TESTO FORNITO
== == ==

Ho in mente qualcosa, qualcosa di strano, di simmetrico, di astratto. Di stupido.
Ho studiato la prima parte di una dispensa. Gli esami sono vicini (e tu sei troppo lontano dalla mia stanza, direbbe Venditti) e l'autunno anche.
Ho pensato che di questi tempi io avrei avuto tra le mani la nuova Smemoranda. Dal terzo liceo in poi ho quasi sempre avuto quella piccola piccola. La portavo ovunque. La sfogliavo sempre. Era bello il giorno che la compravo. Era la fine di Agosto e il suo acquisto segnava l'inizio di una nuova stagione, così come il Festivalbar segnava l'inizio dell'estate. Era bella la sensazione che mi dava. Pagine bianche, candide, vergini, che aspettavano solo di esser sporcate, disegnate, vissute. Ed erano quasi come delle promesse. Era un nuovo libro. Ti lasciavi tutto alle spalle aprendo il nuovo diario. E Settembre a me piace perchè è il vero Capodanno. Si ricomincia sempre a Settembre, non a Gennaio. L'anno nuovo è adesso. Ho un sacco di nuovi e buoni propositi. Non serve una stella per realizzarli. Serve impegno e fiducia. E sudore. Però voglio mettercela tutta, adesso. Ora più che mai.

24 agosto 2010

.

E assolutamente in silenzio, iniziò a piangere in quel modo che è un modo bellissimo, un segreto di pochi, piangono solo con gli occhi, come bicchieri fino all’orlo di tristezza, e impassibili mentre quella goccia di troppo alla fine li vince e scivola giù dai bordi, seguita poi da mille altre, e immobili se ne stanno lì mentre gli cola addosso la loro minuta disfatta.
(A. Baricco)
Non so che titolo dare a questo post. Malinconia. Nostalgia. Voglia di portare i miei con me.
Fa caldo, qui. Fa caldo e io sono triste. Ho fatto la valigia, per il solito vecchio discorso dei pezzi delle anime che si acchiappano meglio di notte. Ho sentito mamma piangere. Pensavo ridesse e invece forse no, forse piangeva davvero. Un singhiozzo e poi passa tutto. E niente brucia come riconoscere il tuo stesso dolore addosso a qualcuno che ami.
Da bambina adoravo i treni. E ancora adesso se ne vedo io sogno sui passeggeri, sui viaggi, sulla gente. Ma dentro dentro li detesto. Perchè mi portano via anche quando ritorno.

== == ==

RECORD DEL DATASET

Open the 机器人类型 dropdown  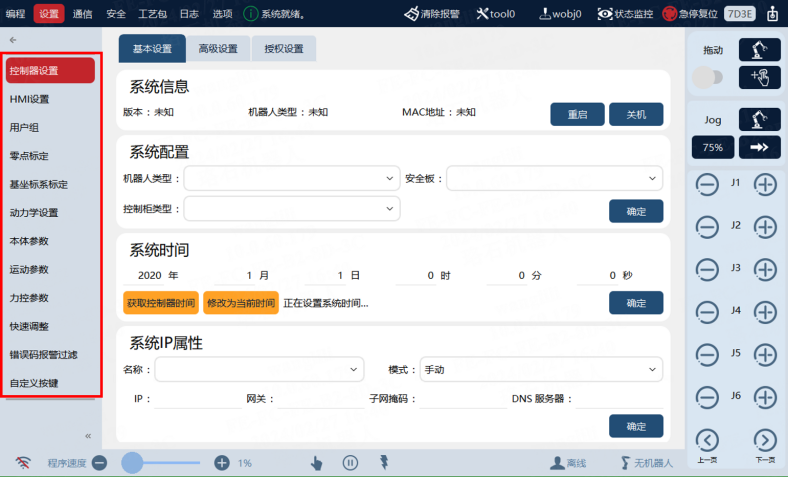(292, 178)
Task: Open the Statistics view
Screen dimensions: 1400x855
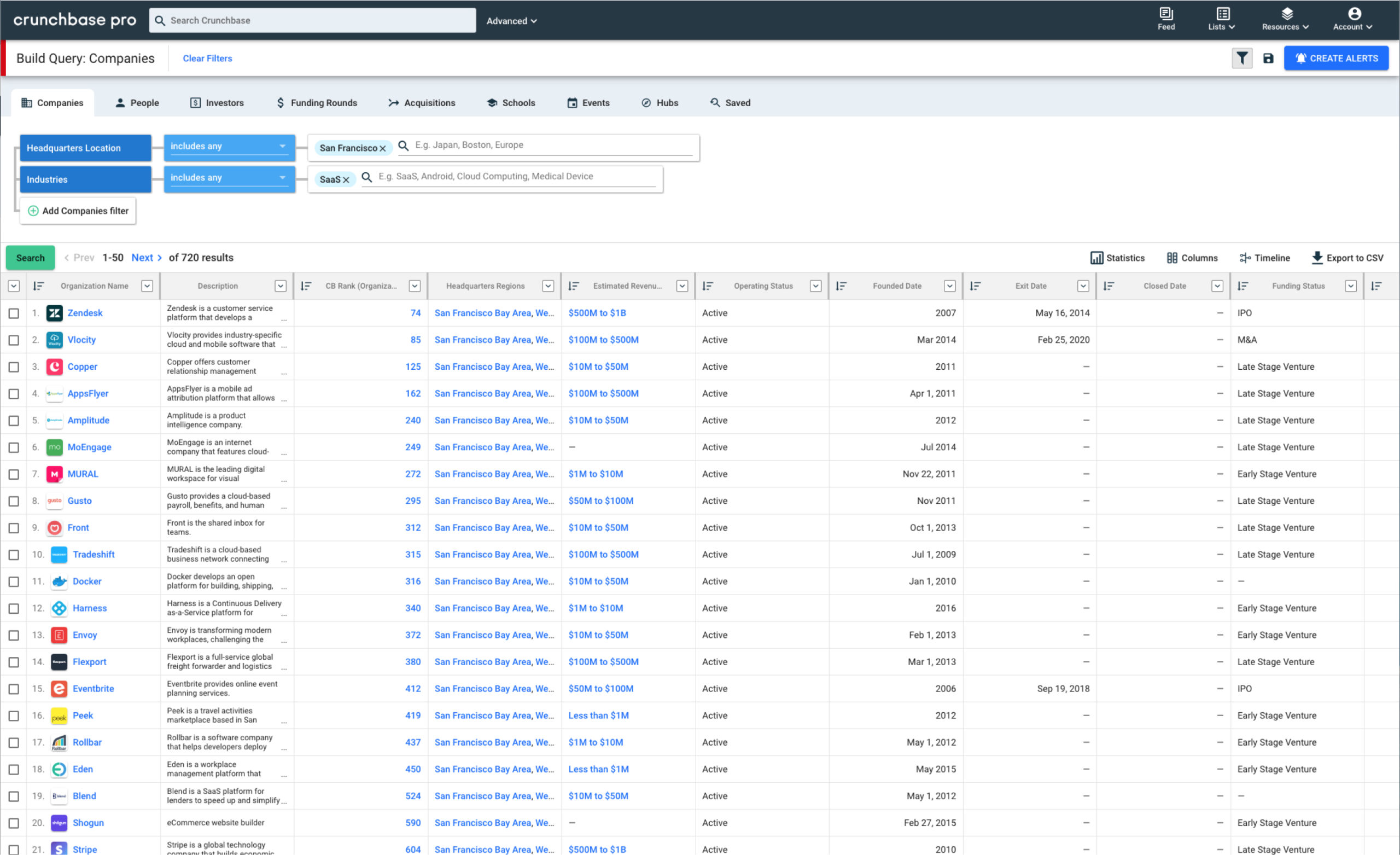Action: click(1117, 258)
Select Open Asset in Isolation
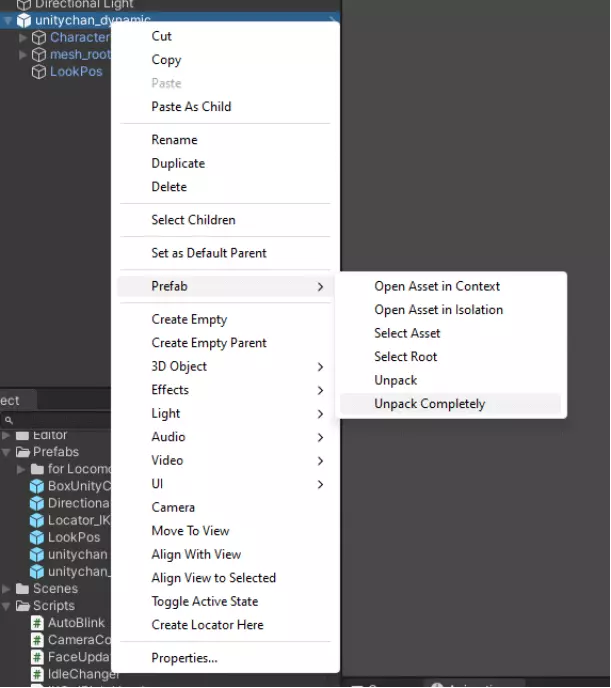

== == ==

COSA SI CHIEDE
1. Elenca i mesi dell'anno nominati nel testo fornito, ciascuno una sola volta, nell'ordine in cui compaiono per la prima volta.
2. Per favore, estrai senza modifiche le righe dei record partendo da quella che contiene "Task: Open the Statistics view" e arrivando alla fine dei record, estremi inclusi. Tralascia le immagini nella risposta.

RISPOSTE IN ORDINE
1. Agosto, Settembre, Gennaio

2.
Task: Open the Statistics view
Screen dimensions: 1400x855
Action: click(1117, 258)
Select Open Asset in Isolation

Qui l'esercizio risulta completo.